Male infertility: what is it?
With this term we mean inability to achieve pregnancy after two years of unprotected sexual intercourse.
While at one time infertility was the total prerogative of the female sex, not considering the possibility of male participation, today we have become aware of how, as many as 30% of infertility in a couple, both for the male factor, also remembering that in couples, about 20%, will be infertile.
Why this happen?
There are many factors that can determine infertility in humans and we must remember how, unfortunately, a large contribution is coming from environmental pollution that can even modify the genetic program in the fetus thus creating an epigenetic reprogramming that will manifest itself later also in other dysmetabolic pathologies such as obesity, cardiovascular pathologies, tumors and infertility.
It must also be considered how environmental pollution can alter the stimulation of hormone receptors, thus modifying their final product both in terms of fertility and in the production of hormones such as, for example, testosterone.
These interfering molecules such as, for example, phthalates and bisphenols contained in plastics, take the name of endocrine disruptors.
Among the pathologies classically called into question we must not exclude varicocele, that is a dilation of the veins spermatics of the testicle; topic that we will deepen in a subsequent article.
Even untreated seminal tract infections can lead to severe oligoasthenzoospermia, a reduction in the number of movement and quality of spermatozoa.
An "uncontrolled" introduction of anabolic drugs can determine an altered spermatogenesis up to an sometimes irreversible infertility
Furthermore, let us not forget, among the causes, use and abuse of anabolic drugs and steroids that can create serious problems of spermatogenesis since, the suppression of the hypothalamus pituitary gonadal axis that occurs with the use of testosterone (and the its conversion into estrogen), creates an inhibition of the release of the so-called gonadotropins LH and FSH with the FSH responsible for stimulating spermatogenesis.
It follows, therefore, that the "uncontrolled" introduction of anabolic drugs can often determine in the athlete who uses them an altered spermatogenesis up to sometimes irreversible infertility.
What tests done?
The main test for the study of male fertility is the spermiogram that must be performed in compliance with the WHO 2010 guidelines, often associated with the determination of FSH testosterone LH as mentioned in the previous lines.

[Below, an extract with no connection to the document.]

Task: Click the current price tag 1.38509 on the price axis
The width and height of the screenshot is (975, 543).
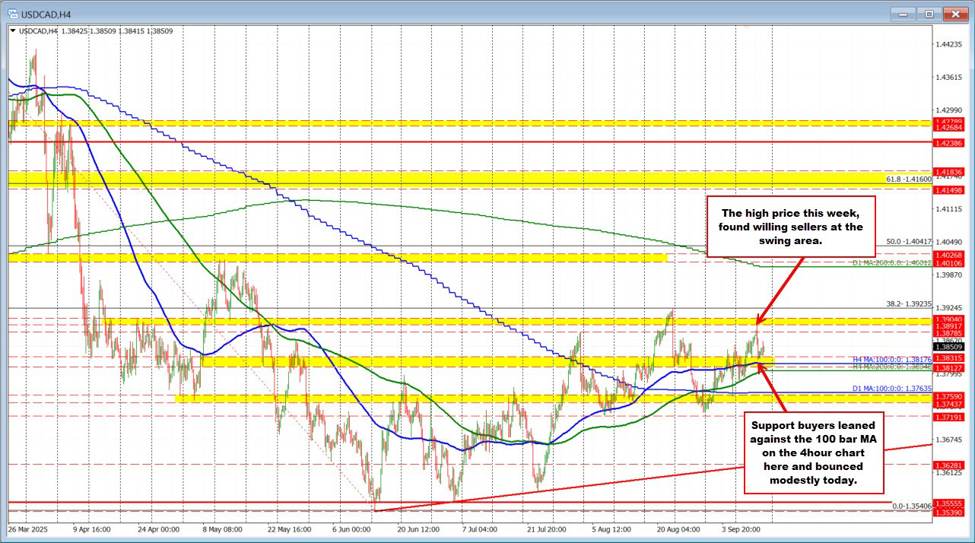Action: 948,347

The spermiogram must be entrusted to the competent specialist, preferably an andrologist perfected in the physiopathology of human reproduction, to have a correct interpretation of the numerical data that isn't always as simple and intuitive as it might seem.
In any case, there are possibilities of recovery once the root cause has been identified.
Therapies and possible treatments
In cases of hormonal suppression, stimulatory therapies based on FSH and clomiphene (off label) can be attempted, which have the purpose of stimulating on the one hand the spermatogenic line of the testis and on the other the pituitary for the release of LH and FSH.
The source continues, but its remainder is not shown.